A crimeware kit dubbed the Rubella Macro Builder is betting on a “dirty deeds done dirt cheap” approach to gain popularity in the criminal underground. The kit does two things: with a point-and-click builder functionality, it generates an initial malware payload for social-engineering spam campaigns; and it only costs $40 per month.

Rubella is not particularly high-achieving: It eschews the exploitation of vulnerabilities for social-engineering techniques; users use it to take the well-worn route of sending out mail with Microsoft Word or Excel email attachments (with the goal of getting victims to enable malicious macros). It’s not very aspirational either: Its humble intent involves generating fairly simple first-stage loader malware that threat actors can use for subsequent downloads and installations on targeted machines.

However, the price is right, and it’s got some attractive bells and whistles. A three-month license includes various encryption algorithm choices (XOR and Base64), download methods (PowerShell, Bitsadmin, Microsoft.XMLHTTP, MSXML2.XMLHTTP or a custom PowerShell payload), payload execution methods (executable, JavaScript, Visual Basic Script), and the ability to easily deploy social-engineering decoy themes.

“Despite being relatively new and unsophisticated, the kit has a clear appeal for cybercriminals: it’s cheap, fast and can defeat basic static antivirus detection,” said Flashpoint researchers, in a blog.

Cheap and easy: That phrase is music to criminals’ ears everywhere, and no less so in the cyberworld. And indeed it’s gaining traction: Flashpoint analysts determined that the criminal gangs behind the Panda and Gootkit banking malware each leveraged the Rubella first-stage loader as an initial attack vector in two recent but separate campaigns.

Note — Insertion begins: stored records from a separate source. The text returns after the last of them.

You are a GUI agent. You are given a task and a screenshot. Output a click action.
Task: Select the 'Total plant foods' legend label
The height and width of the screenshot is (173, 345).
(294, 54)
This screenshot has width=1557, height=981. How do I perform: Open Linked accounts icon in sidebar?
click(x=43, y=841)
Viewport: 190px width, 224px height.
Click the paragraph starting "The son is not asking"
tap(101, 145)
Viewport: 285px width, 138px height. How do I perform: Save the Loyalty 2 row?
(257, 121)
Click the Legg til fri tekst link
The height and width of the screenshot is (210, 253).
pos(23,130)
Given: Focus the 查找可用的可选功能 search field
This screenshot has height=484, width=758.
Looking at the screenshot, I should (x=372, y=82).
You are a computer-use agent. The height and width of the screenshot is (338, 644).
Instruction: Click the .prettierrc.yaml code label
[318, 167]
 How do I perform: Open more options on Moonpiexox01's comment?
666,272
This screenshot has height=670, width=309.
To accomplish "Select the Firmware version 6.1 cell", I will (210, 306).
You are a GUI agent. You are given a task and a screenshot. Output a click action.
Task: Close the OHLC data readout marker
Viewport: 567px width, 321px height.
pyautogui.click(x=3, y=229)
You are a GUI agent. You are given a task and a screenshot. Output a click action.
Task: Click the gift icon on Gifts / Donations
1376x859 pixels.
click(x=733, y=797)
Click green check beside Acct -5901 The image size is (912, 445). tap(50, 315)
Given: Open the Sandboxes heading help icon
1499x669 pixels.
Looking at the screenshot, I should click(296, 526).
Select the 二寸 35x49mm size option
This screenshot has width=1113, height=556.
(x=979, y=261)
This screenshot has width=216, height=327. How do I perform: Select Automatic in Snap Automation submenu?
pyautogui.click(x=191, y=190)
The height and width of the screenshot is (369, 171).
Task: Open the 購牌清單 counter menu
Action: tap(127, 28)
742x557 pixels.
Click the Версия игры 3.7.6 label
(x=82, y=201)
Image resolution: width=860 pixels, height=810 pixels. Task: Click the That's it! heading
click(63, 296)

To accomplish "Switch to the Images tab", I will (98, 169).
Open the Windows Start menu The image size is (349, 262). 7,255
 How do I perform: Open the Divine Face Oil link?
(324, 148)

“It is likely that the gangs are customers of the actor offering Rubella on the underground,” the researchers said. “Specifically, the gangs behind the Panda malware distribution appear to have targeted customers through various social-media platforms, as well as an Australian financial institution through Panda’s web-inject functionality.”

The macro junk and substitution method appears to be relatively primitive, relying on basic string substitutions. Additionally, its copy/paste implementation of the Base64 algorithm is displayed in Visual Basic Script (VBS) code implementation. The code is obfuscated through general Chr ASCII values. But it lives squarely in the sweet spot for most financially motivated criminals, whose model relies on maximizing margins and volume. And the infection tactics, though arguably pedestrian, work.

“Microsoft Office macro-based malware appears to still be threat actors’ preferred method for obtaining initial access to compromised machines,” Flashpoint researchers said. “Such Microsoft Office-based loader malware works well as an initial decoy—disguising itself as a commonly exchanged Word or Excel document and impersonating normal Microsoft Office or Excel attachments—and is generally spread via email attacks. While relatively unsophisticated, the Rubella Macro Builder represents a moderate threat to various networks.”